On 2011-09-29, at 8:53 AM, Andy McKenzie wrote:

>> Is there something wrong with the PHP.net manual?  Or you just want
>> something physical to be able read any where and stay unplugged?  If the
>> latter and there's nothing wrong with the official manual, try downloading
>> the chm or single html file and print as you go.  No need to lug around
>> thick that manual/reference ;)
>> Regards,
>> Tommy
> I didn't find that there was anything wrong with the PHP.net manual,
> except that it wasn't a book about learning to program.  It's a
> fantastic reference guide;  if I can't remember what order the inputs
> to that one function go in, it's my first resort.  But I prefer to
> read paper for learning theory, and I find it more useful to flip
> through pages trying to find something I half remember than to click
> through links.  Put simply, I like to learn the basics from books
> rather than web pages.
        And as the OP said, something that they can carry around - websites 
don't always cut it on the morning commute! (Although I hope the OP wouldn't 
"smoke" anything!)
        I too prefer books, as they are usually organized as a training course, 
starting you with the basics and walking you through a logical progression of 
learning, as well as giving real-world lessons and experience. Not saying that 
php.net is or isn't, but more often than not, the manuals that come with 
software are organized by sections or features, and do not give you the basics 
from which to start. It's no good to start with "This is the drawing tool", if 
you don't know how to create a canvas to draw on.
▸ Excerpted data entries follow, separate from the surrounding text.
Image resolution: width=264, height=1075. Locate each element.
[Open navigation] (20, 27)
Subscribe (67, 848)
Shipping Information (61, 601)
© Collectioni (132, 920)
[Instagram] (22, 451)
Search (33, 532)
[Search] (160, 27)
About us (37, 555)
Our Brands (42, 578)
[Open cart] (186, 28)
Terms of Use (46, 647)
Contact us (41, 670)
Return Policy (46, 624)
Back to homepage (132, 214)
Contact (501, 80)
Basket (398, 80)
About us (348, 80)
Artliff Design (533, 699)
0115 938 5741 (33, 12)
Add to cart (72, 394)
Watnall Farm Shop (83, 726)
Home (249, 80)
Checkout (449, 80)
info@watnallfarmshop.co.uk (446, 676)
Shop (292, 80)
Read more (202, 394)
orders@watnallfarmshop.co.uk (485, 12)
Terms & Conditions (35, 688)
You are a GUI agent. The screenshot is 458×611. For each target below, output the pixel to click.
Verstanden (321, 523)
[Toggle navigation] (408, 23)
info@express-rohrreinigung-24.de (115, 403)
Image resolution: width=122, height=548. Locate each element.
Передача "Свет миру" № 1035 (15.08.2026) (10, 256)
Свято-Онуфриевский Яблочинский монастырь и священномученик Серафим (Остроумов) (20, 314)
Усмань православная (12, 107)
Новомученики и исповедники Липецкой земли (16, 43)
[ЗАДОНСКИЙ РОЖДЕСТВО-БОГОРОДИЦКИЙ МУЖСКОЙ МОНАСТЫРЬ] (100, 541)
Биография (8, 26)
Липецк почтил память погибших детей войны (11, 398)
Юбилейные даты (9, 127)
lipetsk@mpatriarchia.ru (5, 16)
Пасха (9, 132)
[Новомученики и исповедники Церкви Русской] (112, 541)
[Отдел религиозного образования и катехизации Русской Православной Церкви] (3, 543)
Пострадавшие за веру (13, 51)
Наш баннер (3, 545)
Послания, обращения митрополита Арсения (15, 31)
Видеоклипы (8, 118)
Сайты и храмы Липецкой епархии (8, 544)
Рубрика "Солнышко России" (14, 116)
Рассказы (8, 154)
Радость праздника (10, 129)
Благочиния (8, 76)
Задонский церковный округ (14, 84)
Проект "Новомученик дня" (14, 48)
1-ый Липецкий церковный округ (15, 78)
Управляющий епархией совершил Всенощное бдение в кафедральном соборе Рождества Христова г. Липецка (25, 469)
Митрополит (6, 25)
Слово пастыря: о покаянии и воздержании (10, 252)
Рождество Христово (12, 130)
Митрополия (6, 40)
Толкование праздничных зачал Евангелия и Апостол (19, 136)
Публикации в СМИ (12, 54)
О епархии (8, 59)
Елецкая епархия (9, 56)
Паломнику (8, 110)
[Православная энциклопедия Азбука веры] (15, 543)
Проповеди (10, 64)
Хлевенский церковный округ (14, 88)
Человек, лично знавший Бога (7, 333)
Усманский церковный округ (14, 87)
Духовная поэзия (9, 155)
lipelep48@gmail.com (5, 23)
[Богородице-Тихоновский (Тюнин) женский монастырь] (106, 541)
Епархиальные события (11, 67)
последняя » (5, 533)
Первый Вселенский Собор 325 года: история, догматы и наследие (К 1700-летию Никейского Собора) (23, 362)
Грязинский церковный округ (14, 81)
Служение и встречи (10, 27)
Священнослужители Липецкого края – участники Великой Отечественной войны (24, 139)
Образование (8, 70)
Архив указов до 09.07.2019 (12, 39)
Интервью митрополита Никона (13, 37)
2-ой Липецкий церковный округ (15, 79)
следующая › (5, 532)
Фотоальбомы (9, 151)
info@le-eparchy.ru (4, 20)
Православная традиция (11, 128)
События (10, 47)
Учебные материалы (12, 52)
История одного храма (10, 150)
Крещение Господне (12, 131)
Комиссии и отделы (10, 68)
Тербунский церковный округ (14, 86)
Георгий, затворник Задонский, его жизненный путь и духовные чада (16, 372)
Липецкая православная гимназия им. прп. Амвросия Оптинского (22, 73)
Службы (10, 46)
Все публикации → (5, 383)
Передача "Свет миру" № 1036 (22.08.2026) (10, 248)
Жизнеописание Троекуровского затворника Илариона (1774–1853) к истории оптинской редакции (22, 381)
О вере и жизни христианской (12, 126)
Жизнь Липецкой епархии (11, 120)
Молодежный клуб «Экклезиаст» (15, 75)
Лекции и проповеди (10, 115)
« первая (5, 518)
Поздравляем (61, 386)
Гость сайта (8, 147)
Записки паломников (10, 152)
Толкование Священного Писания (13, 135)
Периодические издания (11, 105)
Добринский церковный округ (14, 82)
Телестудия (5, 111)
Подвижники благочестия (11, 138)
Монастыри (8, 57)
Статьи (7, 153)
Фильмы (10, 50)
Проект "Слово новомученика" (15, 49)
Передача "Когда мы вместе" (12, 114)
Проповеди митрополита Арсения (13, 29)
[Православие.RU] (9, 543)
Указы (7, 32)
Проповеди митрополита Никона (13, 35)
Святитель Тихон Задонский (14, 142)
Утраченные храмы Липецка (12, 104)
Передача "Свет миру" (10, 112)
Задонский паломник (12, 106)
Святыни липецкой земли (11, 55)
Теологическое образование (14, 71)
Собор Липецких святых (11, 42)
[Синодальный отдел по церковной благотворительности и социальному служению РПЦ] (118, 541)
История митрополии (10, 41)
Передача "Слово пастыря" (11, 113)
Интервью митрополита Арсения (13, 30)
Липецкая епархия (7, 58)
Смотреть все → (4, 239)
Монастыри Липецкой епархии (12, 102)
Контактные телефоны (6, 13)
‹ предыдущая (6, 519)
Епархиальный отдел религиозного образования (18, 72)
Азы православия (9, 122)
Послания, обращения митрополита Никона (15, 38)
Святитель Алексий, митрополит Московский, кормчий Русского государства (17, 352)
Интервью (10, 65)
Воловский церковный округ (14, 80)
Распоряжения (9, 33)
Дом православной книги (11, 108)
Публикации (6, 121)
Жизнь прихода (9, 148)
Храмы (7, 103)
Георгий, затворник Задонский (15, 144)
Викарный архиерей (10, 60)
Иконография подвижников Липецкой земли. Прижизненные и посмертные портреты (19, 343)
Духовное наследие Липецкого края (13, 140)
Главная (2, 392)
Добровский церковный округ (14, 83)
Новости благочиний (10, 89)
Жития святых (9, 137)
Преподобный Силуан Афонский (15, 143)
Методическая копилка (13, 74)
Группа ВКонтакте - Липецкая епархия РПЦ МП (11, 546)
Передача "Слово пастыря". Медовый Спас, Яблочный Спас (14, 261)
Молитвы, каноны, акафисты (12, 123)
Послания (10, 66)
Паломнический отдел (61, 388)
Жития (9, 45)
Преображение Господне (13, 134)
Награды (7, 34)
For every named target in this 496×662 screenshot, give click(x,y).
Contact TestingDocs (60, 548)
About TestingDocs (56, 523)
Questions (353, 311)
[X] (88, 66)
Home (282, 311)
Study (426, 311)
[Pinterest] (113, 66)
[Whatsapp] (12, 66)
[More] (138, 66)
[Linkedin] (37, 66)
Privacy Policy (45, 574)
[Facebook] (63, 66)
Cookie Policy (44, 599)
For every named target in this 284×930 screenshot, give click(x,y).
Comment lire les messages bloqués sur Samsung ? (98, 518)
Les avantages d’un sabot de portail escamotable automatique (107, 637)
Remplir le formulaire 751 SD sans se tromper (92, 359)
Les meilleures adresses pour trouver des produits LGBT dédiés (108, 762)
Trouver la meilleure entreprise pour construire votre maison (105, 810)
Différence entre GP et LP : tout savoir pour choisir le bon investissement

Reference books/sites are 
good once you know the basics on proper techniques, best practices and sensible 
workflows, and you can now expand into the full features that the software can 
        Plus, they can target your skills and desired learning - am currently 
researching Drupal, and have found some books that teach the basics on using it 
within its limits, and then others that teach how to build your own modules and 
plugins. Depending on what you are looking for, you can quickly target the 
skills you need to learn.
        And, is easier to make your notes in the margins on a piece of paper!

        Having said that, one of the main books I used for PHP was Apress'  
"Beginning PHP and MySQL", which is now in a 4th edition:


It provided a logical approach to both technologies and how to integrate them, 
all in one book.
        Then get one that focuses on security. O'Reilly has one (or more), but 
the one I picked up was "Securing PHP Web Applications":


and was a good read.

        I just wish book publishers offered an upgrade path if you bought an 
earlier edition, the way software publishers do! Perhaps that will be the 
greatest advantage an iPad or Kobo will have over paper.